TEXT TO READ:
============

Intuitive and extendable checksumming for python objects
| Latest Release |
|
|
|
|
| Build Status |
|
| Coverage |
|
| License |
|
| Downloads |
|
| Platforms |
|
Goals
- Provide a checksumming toolkit for python with out of the box support for common types
- Architect a framework for implementing customized checksumming logic
- Produce high quality checksums with extraordinarily low collision rates
- Build a toolkit for using and manipulating checksums
- Test it all with 100% coverage and support python 3.7, 3.8, 3.9, 3.10, 3.11, 3.12, 3.13 and 3.14
Where to get it
Source code is available on github: https://github.com/QCoding
Install with conda:
# from conda forge: https://anaconda.org/conda-forge/qsum
conda install qsum
Install with pip:
# from PyPI: https://pypi.org/project/qsum/
pip install qsum
How to use it
# Functional Interface
from qsum import checksum
checksum('abc')
# Class Interface
from qsum import Checksum
Checksum('abc').checksum_bytes
Design
- QSUM CHECKSUM = TYPE PREFIX + DATA CHECKSUM
- The first two bytes of every checksum represent the type and will be referred to as the 'type prefix'
- The rest of the checksum in a digest of the byte representation of the object and will be refered to as the 'data checksum'
Relationship to __hash__
- Respect the same contract as
__hash__with regards to: 'The only required property is that objects which compare equal have the same hash value' - Do not salt hash values (unless requested) and maintain stability in checksums throughout python sessions and versions along with releases of this package
- PYTHONHASHSEED should have no effect on checksums
- Provide significantly longer checksums than
__hash__which 'is typically 8 bytes on 64-bit builds and 4 bytes on 32-bit builds' - Represent all checksums as bytes but provide a toolkit to view more human readable formats like hexdigests
- Base checksums on object contents and permit the calculation of checksums on mutable objects
Adding Salt
- By default the environment is not included in the checksum but individual package versions can be included if the package name is added via the depends_on argument
- To include the entire python environment in the checksum:
from qsum import checksum, DependsOn checksum('abc', depends_on=DependsOn.PythonEnv)

============

LISTING:
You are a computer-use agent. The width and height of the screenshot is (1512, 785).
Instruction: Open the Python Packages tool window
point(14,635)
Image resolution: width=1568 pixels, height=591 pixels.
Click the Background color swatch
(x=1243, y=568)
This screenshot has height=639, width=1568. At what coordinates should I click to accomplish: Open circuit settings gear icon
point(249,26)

============

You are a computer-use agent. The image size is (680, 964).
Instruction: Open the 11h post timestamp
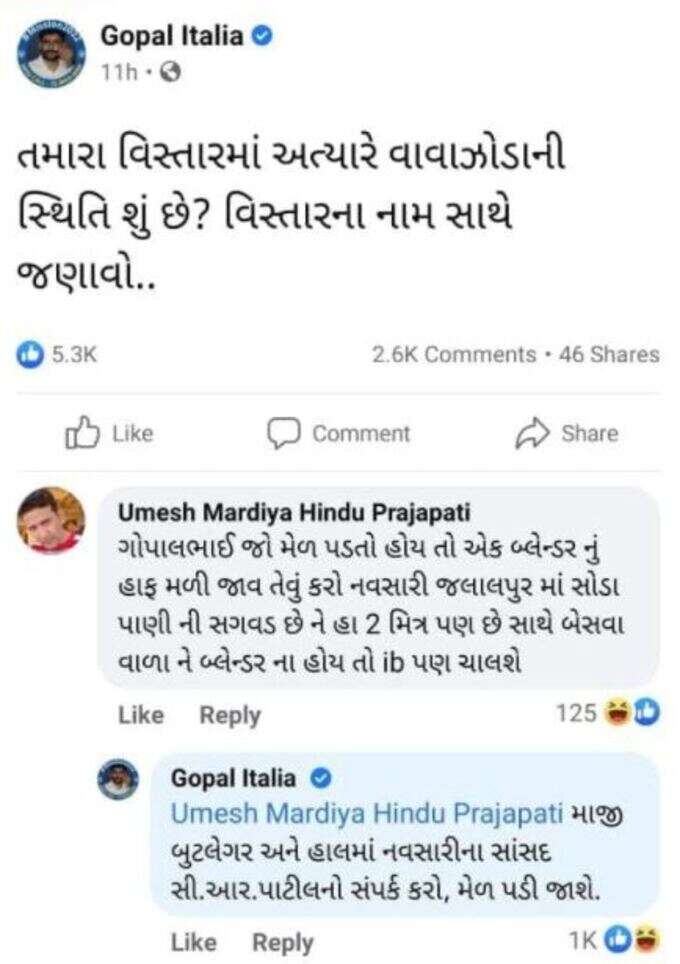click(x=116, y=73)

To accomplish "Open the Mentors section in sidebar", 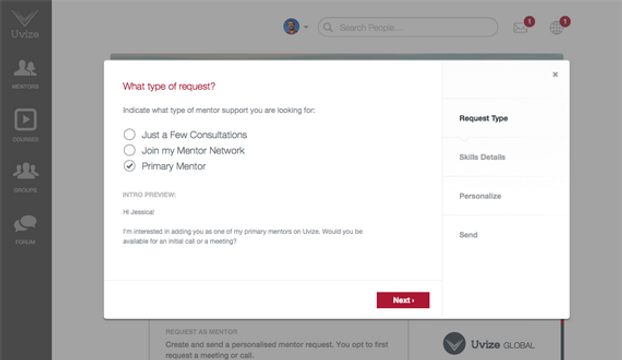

============

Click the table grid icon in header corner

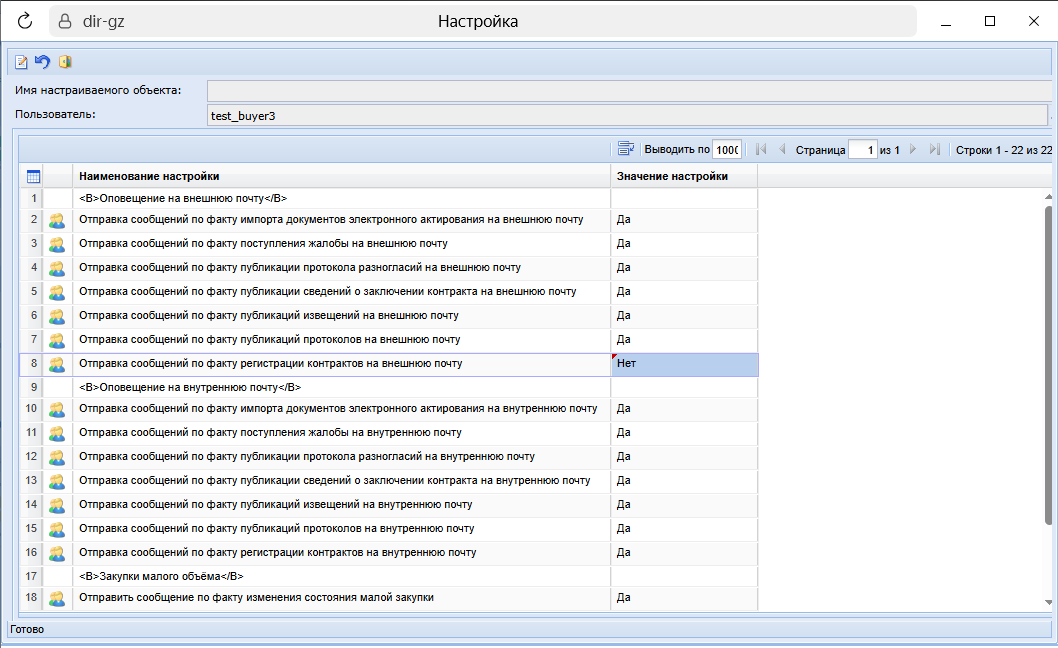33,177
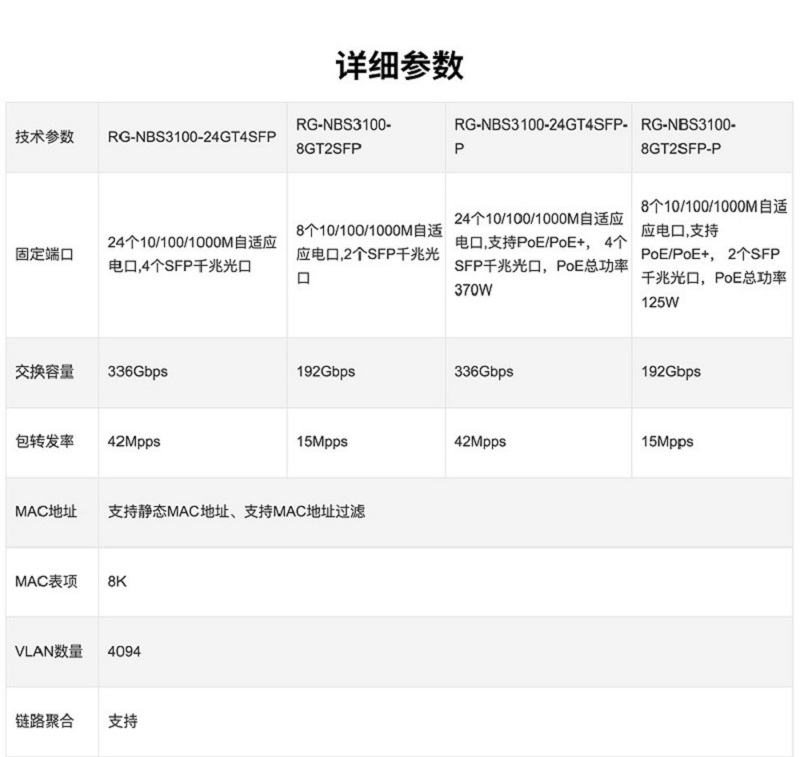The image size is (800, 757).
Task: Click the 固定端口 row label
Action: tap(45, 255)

============

WHAT IS BEING ASKED:
In the text on python checksumming, what do the first two bytes of every checksum represent?

RESULT OF THIS TASK:
They represent the type and are called the "type prefix."